Text —

★ ★ ★ ★ ★ ★ ★

Before we returned to the car, Eve visited one more charity shop and speculatively picked up one or two tops from a clothes rail, muttering to herself "Freya would like this."

"Freya makes a significant contribution to Amazon's £500 billion turnover," I also mutter. (Generally I can hear Mrs. Griffiths's mutterings but she can't hear mine. I always ensure this is the case, and would advise other husbands to adhere to a similar protocol.)

Thankfully, Mrs. G. put the items back. Freya has enough 'stuff'. 

Recounting this and the presence of a Peacocks in the town that evening, I asked her how many handbags she owns. 

"Ten," the she casually admits.

"What!!!", I respond.

Why does she need ten handbags? Her Mum only has one handbag which seems quite sufficient. In fact, that one handbag has frequently had cause to increase my blood pressure.

My close encounters with said spouse's handbag are normally after I've tripped over it. It's my generous life insurance policy, I imagine, that causes her to leave it in the middle of the hall floor. Lying on the hard, cold laminate contemplating the handbag, cursing and rubbing various bruises, I often think of the 1970s children's programme, Mr. Benn. 

Readers of a certain age may recall this weird and wonderful programme. In every episode, the bowler-hatted title character leaves his house and visits a fancy-dress shop. He goes into the changing room to try on an outfit, but when he leaves via some kind of magic door he's transported to a totally different world; once there, he has some kind of adventure (it would be rude not to).

★ ★ ★ ★ ★ ★ ★

Dataset excerpt:
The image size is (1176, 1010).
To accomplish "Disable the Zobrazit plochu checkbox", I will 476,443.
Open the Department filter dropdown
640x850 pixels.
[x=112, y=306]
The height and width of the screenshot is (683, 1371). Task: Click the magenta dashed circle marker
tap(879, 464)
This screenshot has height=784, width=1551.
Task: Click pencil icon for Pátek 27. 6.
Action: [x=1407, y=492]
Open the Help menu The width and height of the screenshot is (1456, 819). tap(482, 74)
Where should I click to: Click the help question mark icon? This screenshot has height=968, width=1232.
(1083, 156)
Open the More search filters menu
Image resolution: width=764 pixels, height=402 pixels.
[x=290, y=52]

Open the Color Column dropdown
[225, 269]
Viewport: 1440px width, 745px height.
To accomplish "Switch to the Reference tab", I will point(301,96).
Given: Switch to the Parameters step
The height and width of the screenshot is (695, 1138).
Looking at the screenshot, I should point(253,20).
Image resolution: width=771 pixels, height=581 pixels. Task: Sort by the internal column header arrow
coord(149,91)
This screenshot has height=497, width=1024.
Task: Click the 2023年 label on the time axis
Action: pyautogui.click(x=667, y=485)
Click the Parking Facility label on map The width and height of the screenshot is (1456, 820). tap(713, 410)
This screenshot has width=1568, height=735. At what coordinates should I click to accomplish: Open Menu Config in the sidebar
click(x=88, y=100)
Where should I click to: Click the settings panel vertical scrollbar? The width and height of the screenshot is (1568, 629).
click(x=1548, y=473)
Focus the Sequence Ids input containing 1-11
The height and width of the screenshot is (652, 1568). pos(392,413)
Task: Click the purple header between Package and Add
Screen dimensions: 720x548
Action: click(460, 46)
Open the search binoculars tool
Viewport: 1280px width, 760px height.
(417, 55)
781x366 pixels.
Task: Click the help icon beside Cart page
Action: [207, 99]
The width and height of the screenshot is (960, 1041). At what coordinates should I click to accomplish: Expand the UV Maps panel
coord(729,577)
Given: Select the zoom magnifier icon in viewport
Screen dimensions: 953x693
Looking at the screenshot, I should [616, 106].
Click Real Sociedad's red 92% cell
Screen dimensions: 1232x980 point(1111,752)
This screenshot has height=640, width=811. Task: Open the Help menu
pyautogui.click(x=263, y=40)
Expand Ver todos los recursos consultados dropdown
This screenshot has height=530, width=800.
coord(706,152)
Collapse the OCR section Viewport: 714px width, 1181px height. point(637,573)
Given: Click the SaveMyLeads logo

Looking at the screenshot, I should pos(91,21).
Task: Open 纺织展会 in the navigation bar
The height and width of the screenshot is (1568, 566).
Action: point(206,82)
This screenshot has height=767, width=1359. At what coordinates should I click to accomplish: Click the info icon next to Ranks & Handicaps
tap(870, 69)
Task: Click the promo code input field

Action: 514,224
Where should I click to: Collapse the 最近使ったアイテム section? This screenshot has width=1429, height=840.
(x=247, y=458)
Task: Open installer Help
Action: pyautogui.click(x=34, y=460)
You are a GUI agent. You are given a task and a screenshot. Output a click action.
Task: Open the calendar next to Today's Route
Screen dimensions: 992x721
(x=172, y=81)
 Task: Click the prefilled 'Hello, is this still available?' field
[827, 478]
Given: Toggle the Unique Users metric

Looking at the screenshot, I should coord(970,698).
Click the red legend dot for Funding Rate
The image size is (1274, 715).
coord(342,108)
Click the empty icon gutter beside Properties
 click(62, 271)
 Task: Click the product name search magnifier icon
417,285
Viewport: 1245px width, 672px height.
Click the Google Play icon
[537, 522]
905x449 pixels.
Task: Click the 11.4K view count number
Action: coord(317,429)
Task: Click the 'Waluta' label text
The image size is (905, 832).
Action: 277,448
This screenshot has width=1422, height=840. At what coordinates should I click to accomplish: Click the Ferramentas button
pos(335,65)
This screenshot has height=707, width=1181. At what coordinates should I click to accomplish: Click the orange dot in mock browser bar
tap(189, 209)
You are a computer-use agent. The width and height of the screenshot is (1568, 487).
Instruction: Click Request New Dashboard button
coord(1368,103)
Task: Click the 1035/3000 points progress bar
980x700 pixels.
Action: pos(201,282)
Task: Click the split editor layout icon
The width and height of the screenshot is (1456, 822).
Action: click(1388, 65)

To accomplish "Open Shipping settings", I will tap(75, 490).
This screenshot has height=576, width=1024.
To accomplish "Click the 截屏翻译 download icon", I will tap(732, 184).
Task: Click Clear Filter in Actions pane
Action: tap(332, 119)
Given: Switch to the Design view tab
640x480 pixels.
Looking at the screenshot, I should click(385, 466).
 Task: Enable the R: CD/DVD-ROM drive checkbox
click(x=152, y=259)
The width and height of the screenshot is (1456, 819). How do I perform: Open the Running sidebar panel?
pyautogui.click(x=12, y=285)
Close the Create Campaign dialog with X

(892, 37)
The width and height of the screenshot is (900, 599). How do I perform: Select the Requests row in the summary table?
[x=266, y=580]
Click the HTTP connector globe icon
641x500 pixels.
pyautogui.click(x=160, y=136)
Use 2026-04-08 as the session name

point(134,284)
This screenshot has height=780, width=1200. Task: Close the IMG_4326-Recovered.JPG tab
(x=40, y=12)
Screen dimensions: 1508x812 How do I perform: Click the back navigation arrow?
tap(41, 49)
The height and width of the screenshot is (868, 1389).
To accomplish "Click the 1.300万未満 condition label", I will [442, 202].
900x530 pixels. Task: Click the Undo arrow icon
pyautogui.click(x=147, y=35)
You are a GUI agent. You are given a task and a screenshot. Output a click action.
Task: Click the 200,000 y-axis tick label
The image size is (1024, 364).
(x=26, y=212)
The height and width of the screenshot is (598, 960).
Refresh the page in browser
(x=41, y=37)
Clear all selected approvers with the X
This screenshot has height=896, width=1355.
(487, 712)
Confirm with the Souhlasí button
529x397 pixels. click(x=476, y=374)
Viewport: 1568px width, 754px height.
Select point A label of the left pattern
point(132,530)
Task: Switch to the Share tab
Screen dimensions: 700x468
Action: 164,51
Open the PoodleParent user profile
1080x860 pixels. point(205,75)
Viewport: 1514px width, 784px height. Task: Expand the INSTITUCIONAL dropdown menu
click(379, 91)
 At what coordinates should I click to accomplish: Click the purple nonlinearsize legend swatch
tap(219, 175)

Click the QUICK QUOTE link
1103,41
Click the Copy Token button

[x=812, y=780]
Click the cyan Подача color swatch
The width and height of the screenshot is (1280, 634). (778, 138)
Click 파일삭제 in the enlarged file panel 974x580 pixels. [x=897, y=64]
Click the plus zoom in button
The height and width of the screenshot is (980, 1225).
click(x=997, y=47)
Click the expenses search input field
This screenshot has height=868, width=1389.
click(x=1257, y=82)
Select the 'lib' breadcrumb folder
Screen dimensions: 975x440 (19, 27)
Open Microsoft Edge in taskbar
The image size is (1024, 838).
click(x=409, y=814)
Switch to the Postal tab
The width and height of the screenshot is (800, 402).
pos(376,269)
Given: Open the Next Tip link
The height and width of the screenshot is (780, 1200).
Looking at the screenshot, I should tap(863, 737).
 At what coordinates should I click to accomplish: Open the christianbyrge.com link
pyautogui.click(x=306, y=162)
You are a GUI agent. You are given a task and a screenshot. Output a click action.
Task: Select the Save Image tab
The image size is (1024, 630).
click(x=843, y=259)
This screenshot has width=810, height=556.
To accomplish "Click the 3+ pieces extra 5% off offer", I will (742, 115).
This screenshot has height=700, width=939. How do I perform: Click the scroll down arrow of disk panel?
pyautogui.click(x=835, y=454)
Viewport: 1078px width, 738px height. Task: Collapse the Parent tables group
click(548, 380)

★ ★ ★ ★ ★ ★ ★

Problems —
- a) Could you reproduce the handbag anecdote word for word, starting with "Thankfully, Mrs. G." and going on through "she casually admits."?
- b) Can you write the next part of the handbag anecdote, picking up right after its final sentence?

Answers below —
- a)
Thankfully, Mrs. G. put the items back. Freya has enough 'stuff'. 

Recounting this and the presence of a Peacocks in the town that evening, I asked her how many handbags she owns. 

"Ten," the she casually admits.

- b)
The analogy between the wifely handbag and this eccentric programme is not perfect, I concede. For a start, to my knowledge said lady's handbag has not had a BBC TV series devoted to it. Also, Mr. Benn would typically bring back a souvenir from his adventure such as a postcard, a sombrero or a feather; souvenirs obtained from adventures in Mrs. G's handbag, however,  are altogether more prosaic: a used tissue, a squashed Kitkat (sell by date March 2014) and a sachet of tomato ketchup are the the normal fare on offer. If Mr. Benn had returned from a fairy tale land with a sachet of tomato ketchup, letters would undoubtedly have been sent to the BBC .

Mrs. G.'s handbag is black and plastic; two handles protrude from it, allowing its owner to carry it around with ease as she idly wanders around the Island's towns not answering her phone. (I don't know why she pays O2 for the privilege, really.) But the inside of the bag tells a different tale. When I have cause to do battle with it (with permission, you understand), I find myself encountering a whole new world - a world akin to Mr. Benn's world. I've had many adventures in Mrs. G.'s handbag: magical adventures, mystical adventures, but also annoying and frustrating adventures. 

Generally when Mrs. G has asked me to get something from it, the operation needs to be done with some expediency. It might be some sanitiser gel, some floss, or some other entirely unnecessary item manufactured purely for profit. (Floss is nonsense, recommended by dentists so they can line their pockets: discuss.) In this quest for expediency I am nearly always thwarted by the complexity of the network of compartments and cavities in the handbag.  There's a magic trick in which the magician pulls item after item out of a bag. The inner recesses of Mrs. G's  handbag would provide material for Paul Daniels for years (other, more modern magician's are available), and if time permitted I'd catalogue the items therein for your amazement and incredulity.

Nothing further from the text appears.